_Extrait du texte:_
- - -

M. Washburne a formellement nié qu’aucun membre du personnel de la légation des États-Unis eût été mêlé à ces pourparlers.
Mais pourquoi Malon, qui assistait à la séance que tinrent à la mairie du onzième les vingt membres de la Commune encore présents, a-t-il nommé le secrétaire de M. Washburne?
Pourquoi aurait-il inventé cette fable?
Le secrétaire particulier de l’ambassadeur des États-Unis était alors M. Mac-Kean, nommé à plusieurs reprises par M. Washburne dans la brochure relatant ses démarches en vue de l’élargissement de l’archevêque de Paris.
M. Mac-Kean, qui avait accompagné M. Washburne dans toutes ses visites (à Cluseret, à Raoul Rigault) n’aurait-il pas, à la dernière heure, sans prendre conseil de M. Washburne, conçu le projet dont parle Malon?
J’ai interrogé Arnold, qui, lui, ne se souvient pas du nom de Mac-Kean.

- - -

_Entrées:_
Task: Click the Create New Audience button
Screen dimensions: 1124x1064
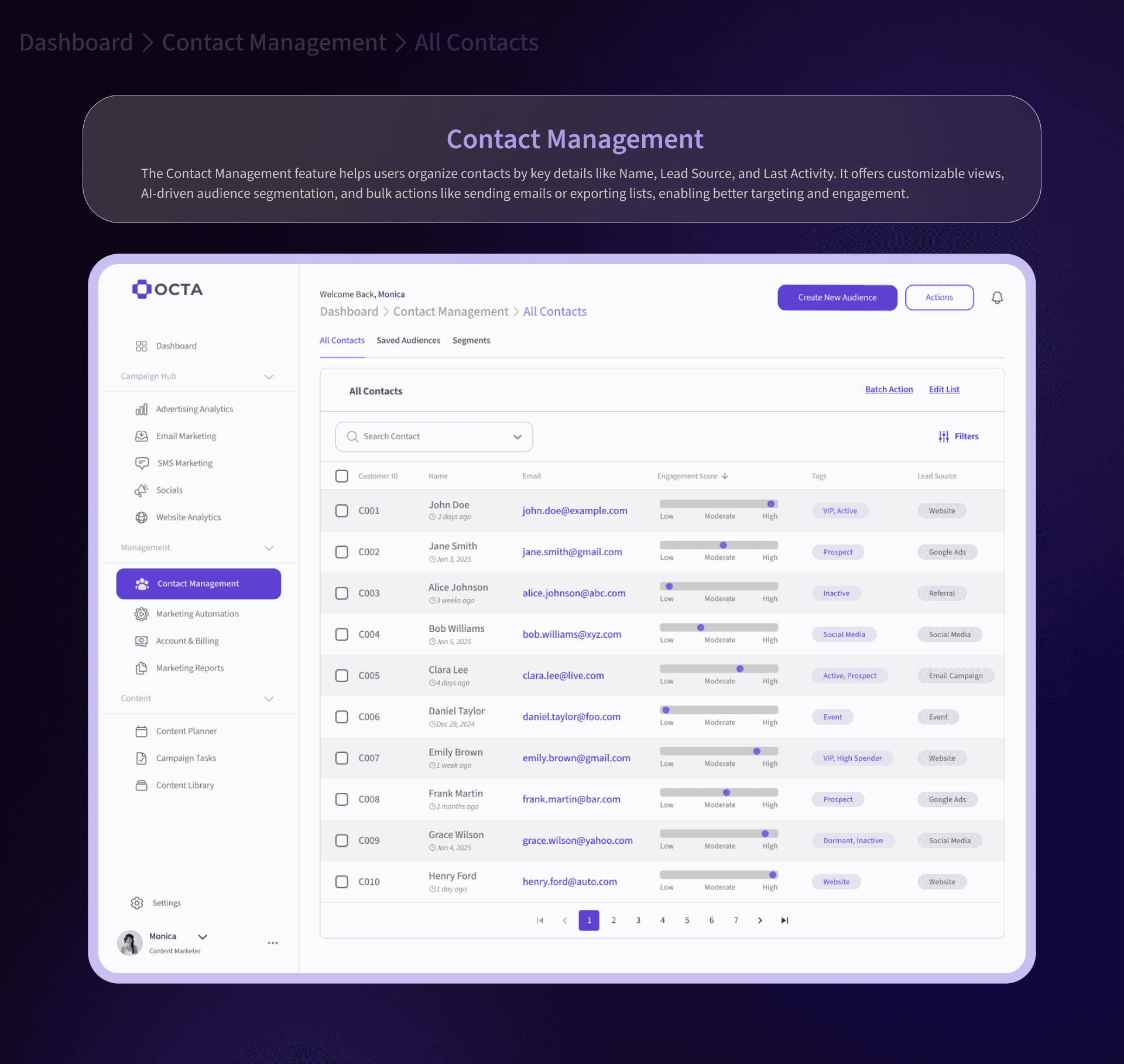Action: (x=837, y=297)
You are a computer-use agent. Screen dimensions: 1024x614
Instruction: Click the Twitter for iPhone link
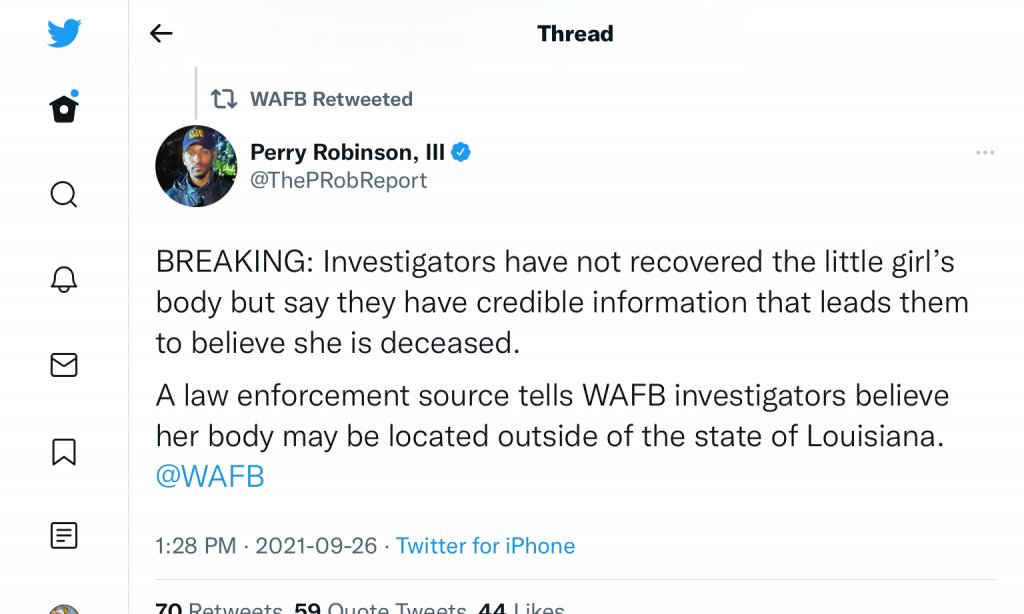[x=485, y=546]
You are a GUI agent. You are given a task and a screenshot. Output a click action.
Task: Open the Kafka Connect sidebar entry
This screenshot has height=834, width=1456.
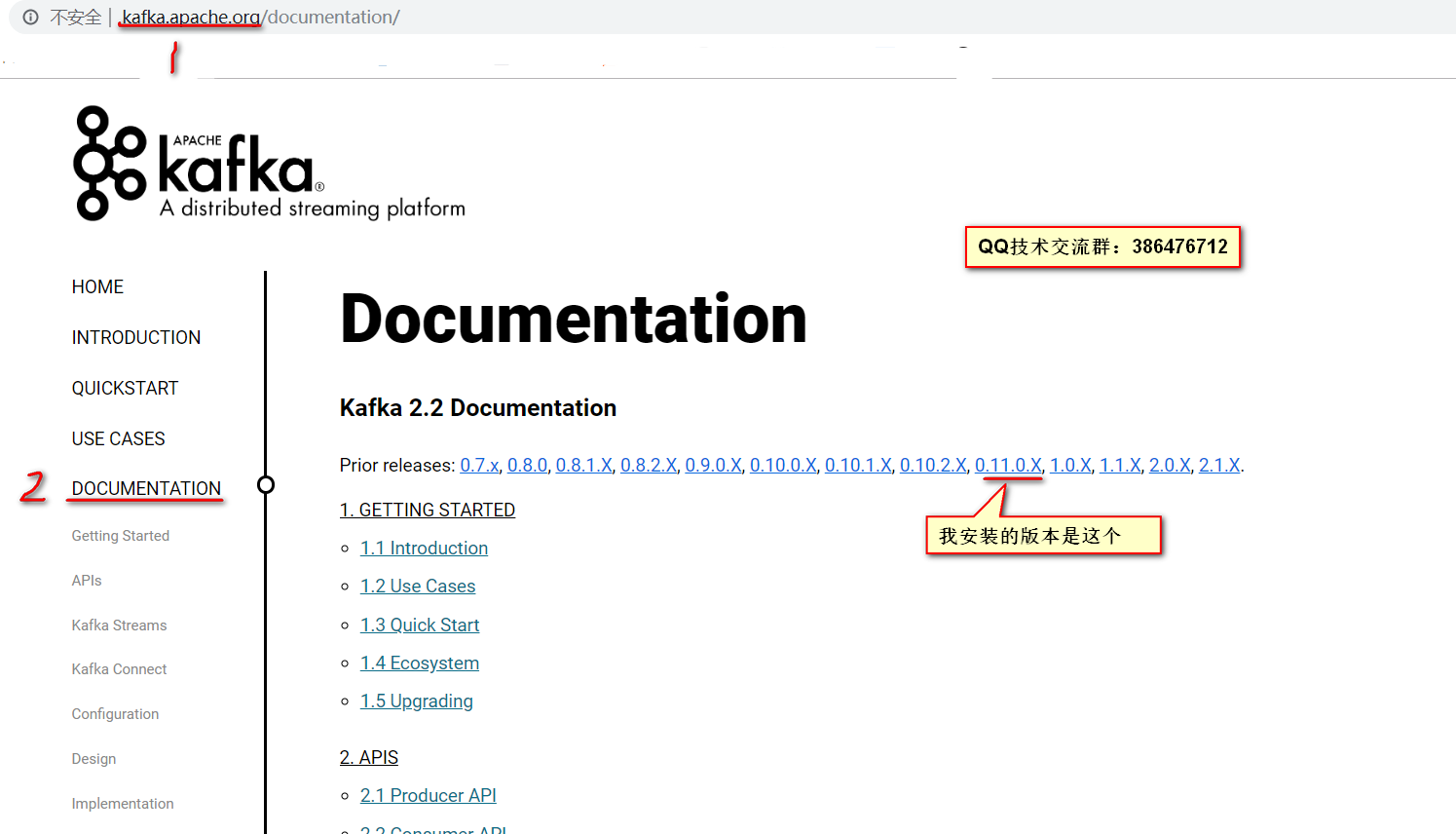click(x=119, y=669)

- - -

_Consigne écrite 1:_ D'après l'extrait, qui était alors le secrétaire particulier de l'ambassadeur des États-Unis ?
_Consigne écrite 2:_ Pouvez-vous transcrire à l'identique les entrées, depuis la ligne qui contient « You are a GUI » jusqu'à la fin des entrées, ces deux bornes incluses, en laissant les images de côté ?
L'extrait et les entrées proviennent de sources distinctes.

_Réponse attendue 1:_ M. Mac-Kean.

_Réponse attendue 2:_
You are a GUI agent. You are given a task and a screenshot. Output a click action.
Task: Open the Kafka Connect sidebar entry
This screenshot has height=834, width=1456.
click(x=119, y=669)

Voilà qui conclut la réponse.